[[ Data records open ]]
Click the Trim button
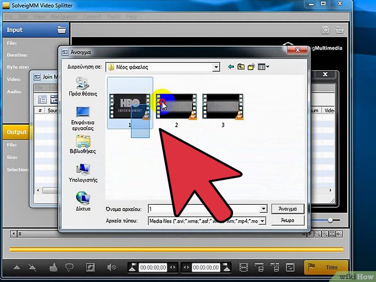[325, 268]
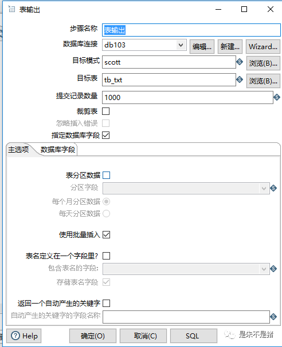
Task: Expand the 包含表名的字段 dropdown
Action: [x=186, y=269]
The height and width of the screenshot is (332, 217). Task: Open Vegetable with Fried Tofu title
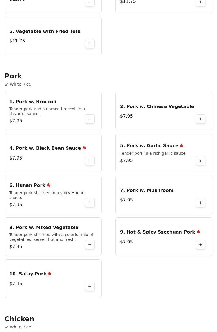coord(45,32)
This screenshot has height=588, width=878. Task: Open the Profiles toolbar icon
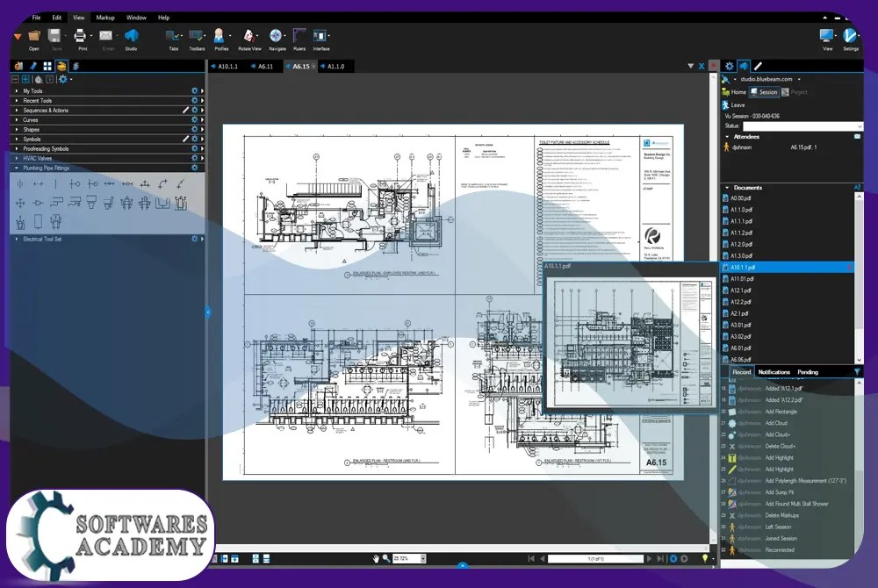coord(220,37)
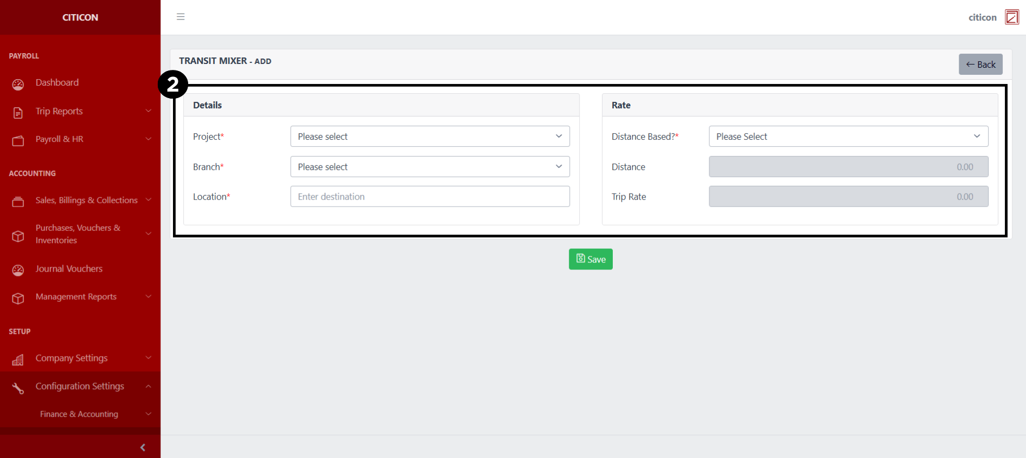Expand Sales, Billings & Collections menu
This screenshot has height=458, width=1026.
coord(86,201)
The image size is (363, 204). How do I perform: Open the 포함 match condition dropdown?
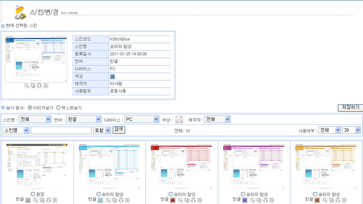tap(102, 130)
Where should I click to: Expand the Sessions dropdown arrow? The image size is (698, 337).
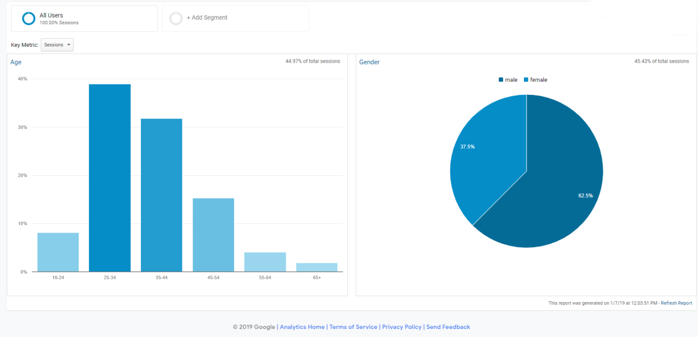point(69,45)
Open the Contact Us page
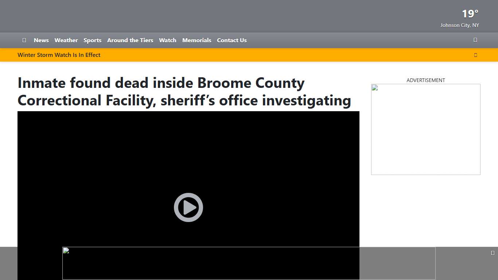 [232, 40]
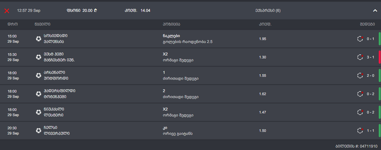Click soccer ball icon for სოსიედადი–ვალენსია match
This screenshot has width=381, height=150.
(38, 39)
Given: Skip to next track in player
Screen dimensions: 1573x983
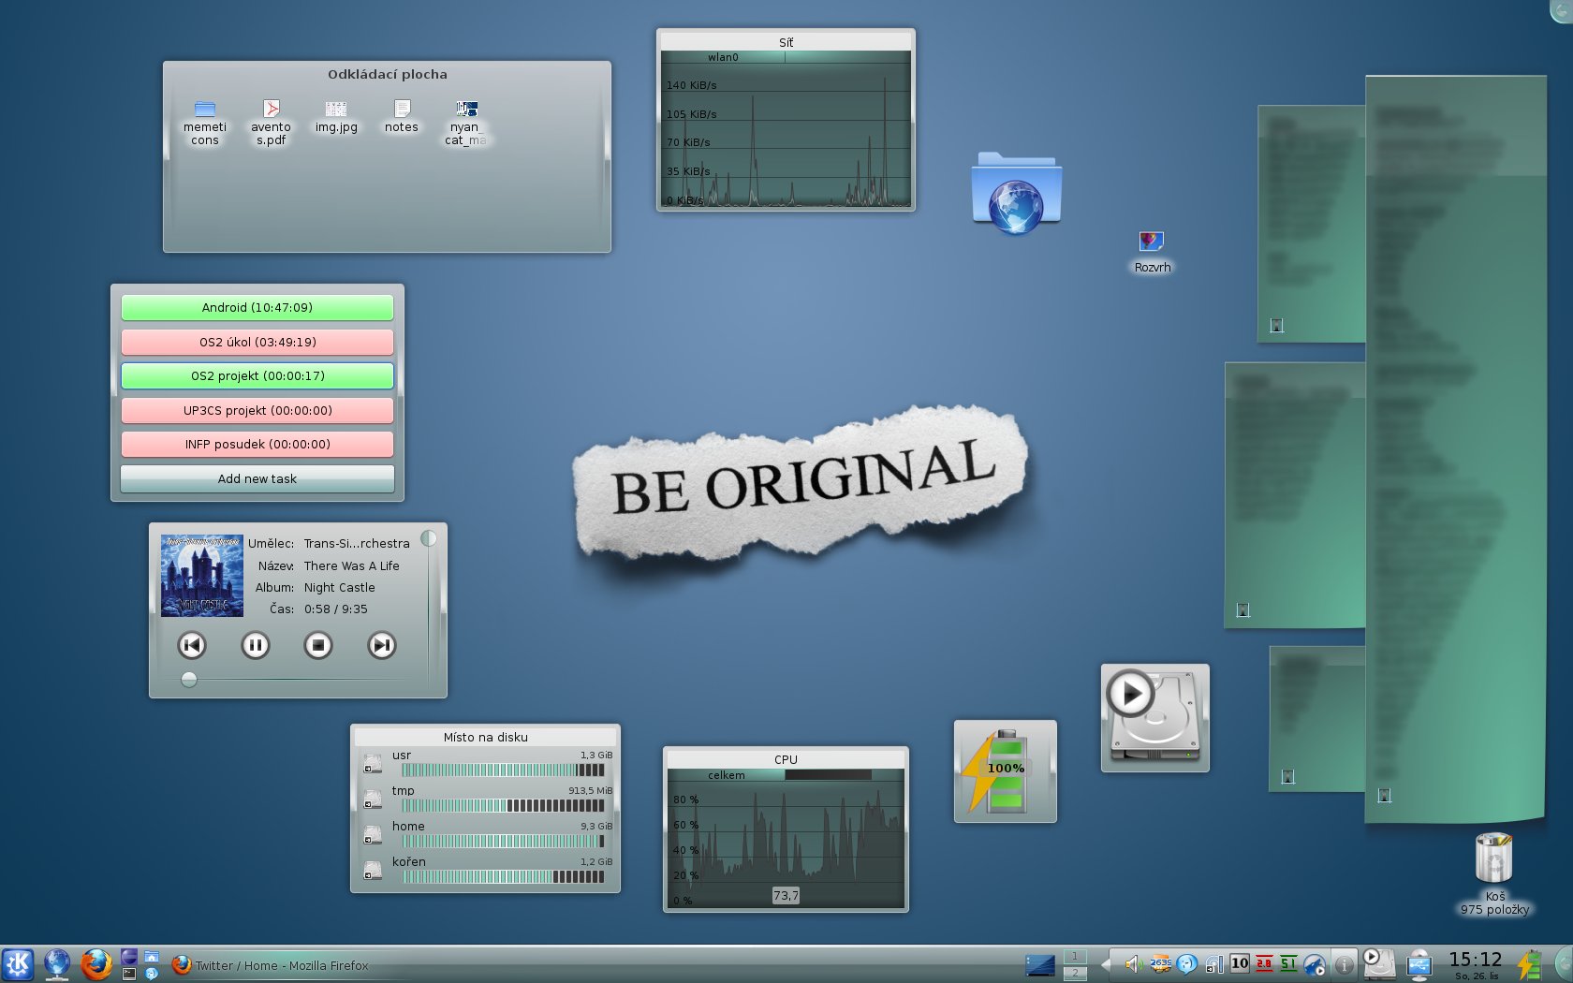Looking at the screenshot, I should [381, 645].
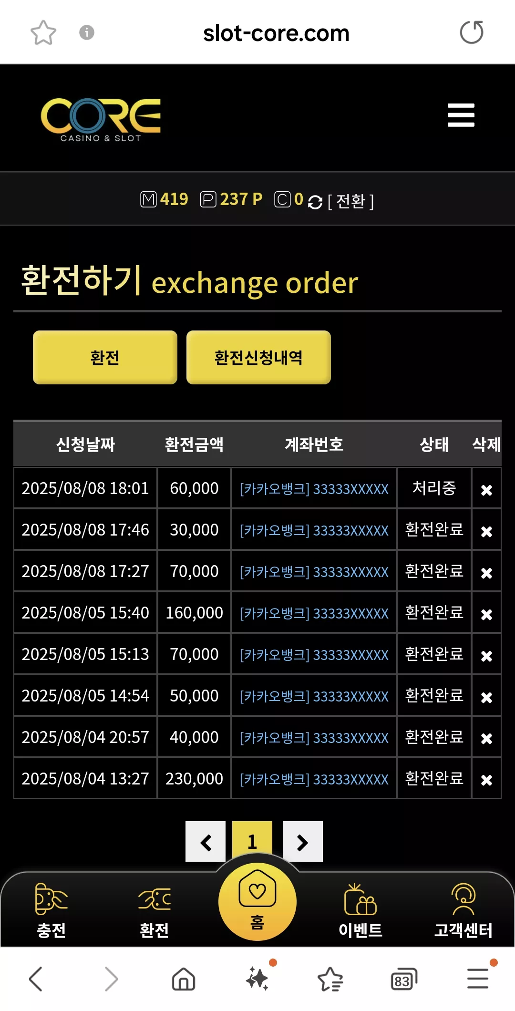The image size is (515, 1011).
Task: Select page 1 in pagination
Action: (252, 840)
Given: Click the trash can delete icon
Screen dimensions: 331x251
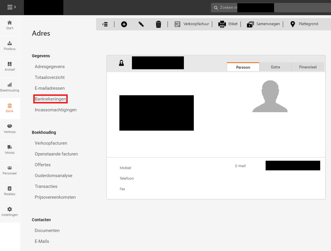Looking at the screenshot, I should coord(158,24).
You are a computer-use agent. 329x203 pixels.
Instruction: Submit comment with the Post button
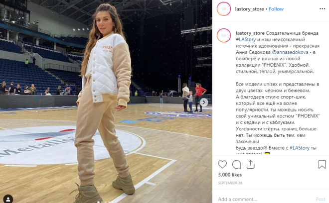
[[ Data records closed ]]
> **About this exercise**
Only the number is wanted: how many lines in the entries above contain the string "Given"?

> **Response**
2